** Start **

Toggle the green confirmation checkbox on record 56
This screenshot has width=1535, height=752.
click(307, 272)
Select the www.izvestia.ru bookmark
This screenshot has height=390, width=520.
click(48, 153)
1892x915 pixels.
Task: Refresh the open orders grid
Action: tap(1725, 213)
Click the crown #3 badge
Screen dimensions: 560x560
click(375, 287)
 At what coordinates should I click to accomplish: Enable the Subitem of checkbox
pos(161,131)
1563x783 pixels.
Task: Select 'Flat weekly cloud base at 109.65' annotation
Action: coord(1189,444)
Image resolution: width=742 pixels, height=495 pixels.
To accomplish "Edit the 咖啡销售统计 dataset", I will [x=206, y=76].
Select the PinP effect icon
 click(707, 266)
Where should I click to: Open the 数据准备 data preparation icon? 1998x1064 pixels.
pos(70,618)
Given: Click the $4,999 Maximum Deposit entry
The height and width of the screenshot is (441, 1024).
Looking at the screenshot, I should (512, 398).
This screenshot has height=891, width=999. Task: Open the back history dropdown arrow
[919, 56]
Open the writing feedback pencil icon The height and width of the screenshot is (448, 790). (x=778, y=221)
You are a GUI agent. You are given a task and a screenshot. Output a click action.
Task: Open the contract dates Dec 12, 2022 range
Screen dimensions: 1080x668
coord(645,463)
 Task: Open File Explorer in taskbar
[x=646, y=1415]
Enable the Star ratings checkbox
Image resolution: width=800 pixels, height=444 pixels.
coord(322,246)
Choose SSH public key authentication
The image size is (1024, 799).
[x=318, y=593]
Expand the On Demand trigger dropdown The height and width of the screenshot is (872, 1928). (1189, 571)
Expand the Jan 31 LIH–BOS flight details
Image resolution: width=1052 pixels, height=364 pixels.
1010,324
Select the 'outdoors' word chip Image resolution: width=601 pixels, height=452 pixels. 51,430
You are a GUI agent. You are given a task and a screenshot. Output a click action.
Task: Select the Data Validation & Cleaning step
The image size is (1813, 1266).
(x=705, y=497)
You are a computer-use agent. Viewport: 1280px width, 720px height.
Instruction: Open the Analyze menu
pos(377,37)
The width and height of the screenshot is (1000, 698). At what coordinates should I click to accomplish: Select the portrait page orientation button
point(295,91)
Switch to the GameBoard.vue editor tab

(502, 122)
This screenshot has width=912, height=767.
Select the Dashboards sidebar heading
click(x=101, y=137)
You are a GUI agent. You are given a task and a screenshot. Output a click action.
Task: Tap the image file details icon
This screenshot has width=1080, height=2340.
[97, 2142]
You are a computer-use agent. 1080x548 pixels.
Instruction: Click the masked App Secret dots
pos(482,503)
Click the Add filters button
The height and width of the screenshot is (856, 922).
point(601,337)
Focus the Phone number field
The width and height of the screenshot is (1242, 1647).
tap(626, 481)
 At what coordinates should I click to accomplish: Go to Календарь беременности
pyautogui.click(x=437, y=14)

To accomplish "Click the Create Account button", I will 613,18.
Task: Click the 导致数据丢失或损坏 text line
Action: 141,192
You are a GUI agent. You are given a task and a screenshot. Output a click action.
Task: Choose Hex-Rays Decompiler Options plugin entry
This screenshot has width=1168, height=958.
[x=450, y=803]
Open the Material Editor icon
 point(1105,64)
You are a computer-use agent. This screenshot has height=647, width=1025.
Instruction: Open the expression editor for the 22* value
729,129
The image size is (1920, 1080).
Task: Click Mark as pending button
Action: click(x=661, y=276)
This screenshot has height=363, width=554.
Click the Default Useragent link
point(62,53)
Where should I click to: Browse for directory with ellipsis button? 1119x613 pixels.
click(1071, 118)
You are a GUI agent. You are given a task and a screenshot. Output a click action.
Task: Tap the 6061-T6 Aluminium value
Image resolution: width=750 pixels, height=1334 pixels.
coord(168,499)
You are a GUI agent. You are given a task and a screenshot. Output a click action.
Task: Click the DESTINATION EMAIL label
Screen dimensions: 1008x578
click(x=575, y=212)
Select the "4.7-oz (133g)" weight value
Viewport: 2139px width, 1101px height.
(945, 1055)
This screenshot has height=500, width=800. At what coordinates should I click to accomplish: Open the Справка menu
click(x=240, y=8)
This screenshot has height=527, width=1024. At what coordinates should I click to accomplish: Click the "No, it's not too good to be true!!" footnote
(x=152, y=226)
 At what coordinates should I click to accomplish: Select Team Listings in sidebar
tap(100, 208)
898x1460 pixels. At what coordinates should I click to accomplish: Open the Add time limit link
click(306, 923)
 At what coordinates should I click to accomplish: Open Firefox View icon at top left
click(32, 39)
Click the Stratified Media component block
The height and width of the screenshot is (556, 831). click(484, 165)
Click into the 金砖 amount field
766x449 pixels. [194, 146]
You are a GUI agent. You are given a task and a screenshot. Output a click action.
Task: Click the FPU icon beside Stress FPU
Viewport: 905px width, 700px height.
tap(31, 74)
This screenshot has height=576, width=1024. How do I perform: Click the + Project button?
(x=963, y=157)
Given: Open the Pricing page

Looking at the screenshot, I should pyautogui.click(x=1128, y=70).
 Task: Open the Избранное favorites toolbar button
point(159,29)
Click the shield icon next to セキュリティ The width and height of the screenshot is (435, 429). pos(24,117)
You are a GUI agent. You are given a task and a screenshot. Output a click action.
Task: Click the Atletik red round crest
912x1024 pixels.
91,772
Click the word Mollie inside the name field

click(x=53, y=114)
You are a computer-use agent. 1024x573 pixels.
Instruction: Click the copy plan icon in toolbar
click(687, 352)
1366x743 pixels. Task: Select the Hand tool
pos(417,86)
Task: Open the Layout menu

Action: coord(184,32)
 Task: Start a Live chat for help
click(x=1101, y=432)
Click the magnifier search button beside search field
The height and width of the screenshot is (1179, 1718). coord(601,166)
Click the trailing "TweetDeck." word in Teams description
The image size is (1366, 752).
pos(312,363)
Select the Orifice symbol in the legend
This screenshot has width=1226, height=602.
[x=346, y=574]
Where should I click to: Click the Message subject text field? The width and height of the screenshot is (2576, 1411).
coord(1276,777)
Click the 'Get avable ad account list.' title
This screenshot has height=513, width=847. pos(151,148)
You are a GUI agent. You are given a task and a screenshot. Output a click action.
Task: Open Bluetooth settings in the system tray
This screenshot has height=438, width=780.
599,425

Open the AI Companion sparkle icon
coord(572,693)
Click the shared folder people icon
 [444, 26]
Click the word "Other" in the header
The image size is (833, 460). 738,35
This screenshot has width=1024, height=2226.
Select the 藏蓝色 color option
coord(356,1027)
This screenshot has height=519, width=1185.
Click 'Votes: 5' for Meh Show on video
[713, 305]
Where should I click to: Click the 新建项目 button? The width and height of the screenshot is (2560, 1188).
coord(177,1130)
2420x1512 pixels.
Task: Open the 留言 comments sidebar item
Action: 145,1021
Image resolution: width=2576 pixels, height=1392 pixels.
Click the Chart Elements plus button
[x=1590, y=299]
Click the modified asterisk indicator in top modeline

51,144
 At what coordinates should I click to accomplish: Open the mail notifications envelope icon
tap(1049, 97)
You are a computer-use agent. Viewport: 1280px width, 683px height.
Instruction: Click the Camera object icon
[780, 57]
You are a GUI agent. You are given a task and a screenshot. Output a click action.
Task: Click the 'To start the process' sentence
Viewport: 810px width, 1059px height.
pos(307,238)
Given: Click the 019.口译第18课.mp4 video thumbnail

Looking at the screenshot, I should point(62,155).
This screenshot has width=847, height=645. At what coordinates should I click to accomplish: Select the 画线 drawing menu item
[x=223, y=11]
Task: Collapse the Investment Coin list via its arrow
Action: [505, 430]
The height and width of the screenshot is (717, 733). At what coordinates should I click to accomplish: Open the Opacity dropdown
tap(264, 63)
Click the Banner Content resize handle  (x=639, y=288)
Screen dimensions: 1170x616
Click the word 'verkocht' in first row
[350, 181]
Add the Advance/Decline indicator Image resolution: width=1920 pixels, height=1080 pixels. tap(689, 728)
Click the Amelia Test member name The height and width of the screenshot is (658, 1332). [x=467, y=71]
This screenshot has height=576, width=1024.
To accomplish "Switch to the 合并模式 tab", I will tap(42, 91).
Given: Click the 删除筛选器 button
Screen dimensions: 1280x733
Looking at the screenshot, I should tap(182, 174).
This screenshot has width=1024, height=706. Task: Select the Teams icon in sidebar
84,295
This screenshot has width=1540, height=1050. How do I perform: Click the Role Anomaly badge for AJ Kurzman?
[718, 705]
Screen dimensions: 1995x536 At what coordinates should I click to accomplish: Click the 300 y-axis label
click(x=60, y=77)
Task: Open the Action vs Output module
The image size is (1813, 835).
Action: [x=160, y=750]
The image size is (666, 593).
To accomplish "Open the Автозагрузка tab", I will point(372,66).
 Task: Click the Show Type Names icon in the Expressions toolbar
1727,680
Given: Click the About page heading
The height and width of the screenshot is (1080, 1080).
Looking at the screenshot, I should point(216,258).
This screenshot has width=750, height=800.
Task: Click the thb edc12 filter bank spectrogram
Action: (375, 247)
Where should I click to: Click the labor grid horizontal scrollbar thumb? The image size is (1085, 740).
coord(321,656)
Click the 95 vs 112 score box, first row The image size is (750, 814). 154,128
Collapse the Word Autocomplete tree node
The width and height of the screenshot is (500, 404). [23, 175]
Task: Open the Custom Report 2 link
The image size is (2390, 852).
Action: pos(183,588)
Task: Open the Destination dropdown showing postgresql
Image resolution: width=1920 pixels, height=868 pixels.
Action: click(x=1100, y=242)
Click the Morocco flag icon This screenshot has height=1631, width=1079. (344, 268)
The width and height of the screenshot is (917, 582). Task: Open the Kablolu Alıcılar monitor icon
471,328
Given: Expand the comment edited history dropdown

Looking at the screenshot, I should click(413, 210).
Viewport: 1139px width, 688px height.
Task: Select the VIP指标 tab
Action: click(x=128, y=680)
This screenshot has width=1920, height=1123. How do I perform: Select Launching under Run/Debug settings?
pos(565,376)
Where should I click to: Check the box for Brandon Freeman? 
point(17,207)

** End **

Copy out the stretch from the line containing "Where should I click to: Check" through the end of the records, keeping every line identical.

Written response
Where should I click to: Check the box for Brandon Freeman? 
point(17,207)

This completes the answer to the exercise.